Copy the entries below word for word, from the line with "Click the cloud services icon" up to and including the line with "The width and height of the screenshot is (604, 472).". Leave out every line before or after that range.

# # # # # # #

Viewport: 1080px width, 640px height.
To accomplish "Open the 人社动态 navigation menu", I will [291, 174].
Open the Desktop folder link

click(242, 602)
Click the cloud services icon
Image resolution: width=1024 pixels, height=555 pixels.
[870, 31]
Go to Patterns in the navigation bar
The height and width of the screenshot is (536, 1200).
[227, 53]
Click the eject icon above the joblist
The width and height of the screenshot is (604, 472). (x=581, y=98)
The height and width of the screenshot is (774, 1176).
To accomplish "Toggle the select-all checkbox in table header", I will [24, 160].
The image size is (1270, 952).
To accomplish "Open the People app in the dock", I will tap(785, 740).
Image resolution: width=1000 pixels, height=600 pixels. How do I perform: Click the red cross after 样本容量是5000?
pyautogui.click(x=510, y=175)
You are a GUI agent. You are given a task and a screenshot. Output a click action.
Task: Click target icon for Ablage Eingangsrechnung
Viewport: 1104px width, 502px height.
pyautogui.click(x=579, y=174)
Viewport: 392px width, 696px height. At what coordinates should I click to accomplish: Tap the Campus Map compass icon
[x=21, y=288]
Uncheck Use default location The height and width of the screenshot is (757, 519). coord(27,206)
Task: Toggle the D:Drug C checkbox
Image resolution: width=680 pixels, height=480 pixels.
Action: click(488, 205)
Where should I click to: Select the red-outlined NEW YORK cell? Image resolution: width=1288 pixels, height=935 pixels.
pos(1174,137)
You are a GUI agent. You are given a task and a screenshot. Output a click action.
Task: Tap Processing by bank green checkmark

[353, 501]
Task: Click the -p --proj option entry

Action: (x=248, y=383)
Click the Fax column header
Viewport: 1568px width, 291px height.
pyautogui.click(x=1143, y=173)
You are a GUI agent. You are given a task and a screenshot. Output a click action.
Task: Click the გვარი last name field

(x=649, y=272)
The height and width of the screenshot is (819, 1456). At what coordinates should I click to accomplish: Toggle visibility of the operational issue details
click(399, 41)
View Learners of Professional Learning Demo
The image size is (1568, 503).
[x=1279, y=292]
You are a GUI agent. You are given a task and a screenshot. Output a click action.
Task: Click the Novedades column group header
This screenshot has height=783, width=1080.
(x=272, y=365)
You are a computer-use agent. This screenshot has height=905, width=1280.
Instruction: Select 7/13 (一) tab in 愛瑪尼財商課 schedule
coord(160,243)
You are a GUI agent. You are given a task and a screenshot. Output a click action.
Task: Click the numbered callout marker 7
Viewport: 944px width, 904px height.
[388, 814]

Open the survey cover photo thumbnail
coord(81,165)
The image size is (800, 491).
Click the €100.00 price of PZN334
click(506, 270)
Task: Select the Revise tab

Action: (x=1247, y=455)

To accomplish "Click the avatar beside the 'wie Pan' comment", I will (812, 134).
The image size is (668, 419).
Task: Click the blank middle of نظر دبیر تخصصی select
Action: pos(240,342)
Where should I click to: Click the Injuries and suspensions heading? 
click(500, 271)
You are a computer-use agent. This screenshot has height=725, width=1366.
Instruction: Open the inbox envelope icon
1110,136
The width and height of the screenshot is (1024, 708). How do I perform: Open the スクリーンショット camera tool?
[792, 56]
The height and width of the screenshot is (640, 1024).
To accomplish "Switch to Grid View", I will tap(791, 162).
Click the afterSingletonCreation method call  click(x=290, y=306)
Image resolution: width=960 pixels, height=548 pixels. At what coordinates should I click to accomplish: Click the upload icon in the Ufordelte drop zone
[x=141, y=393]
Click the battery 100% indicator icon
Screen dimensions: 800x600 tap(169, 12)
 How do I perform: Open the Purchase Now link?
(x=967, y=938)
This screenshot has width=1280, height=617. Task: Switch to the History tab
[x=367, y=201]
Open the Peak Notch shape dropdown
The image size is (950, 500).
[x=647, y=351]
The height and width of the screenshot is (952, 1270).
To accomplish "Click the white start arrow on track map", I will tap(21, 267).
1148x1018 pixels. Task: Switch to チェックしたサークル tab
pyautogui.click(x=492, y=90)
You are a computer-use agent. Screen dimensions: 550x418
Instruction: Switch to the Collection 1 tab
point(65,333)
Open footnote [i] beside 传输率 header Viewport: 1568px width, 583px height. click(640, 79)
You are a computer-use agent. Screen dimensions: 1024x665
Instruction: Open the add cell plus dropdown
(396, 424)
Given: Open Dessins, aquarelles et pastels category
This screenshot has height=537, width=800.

# # # # # # #

RESULT OF THIS TASK:
Click the cloud services icon
Image resolution: width=1024 pixels, height=555 pixels.
[870, 31]
Go to Patterns in the navigation bar
The height and width of the screenshot is (536, 1200).
[227, 53]
Click the eject icon above the joblist
The width and height of the screenshot is (604, 472). (x=581, y=98)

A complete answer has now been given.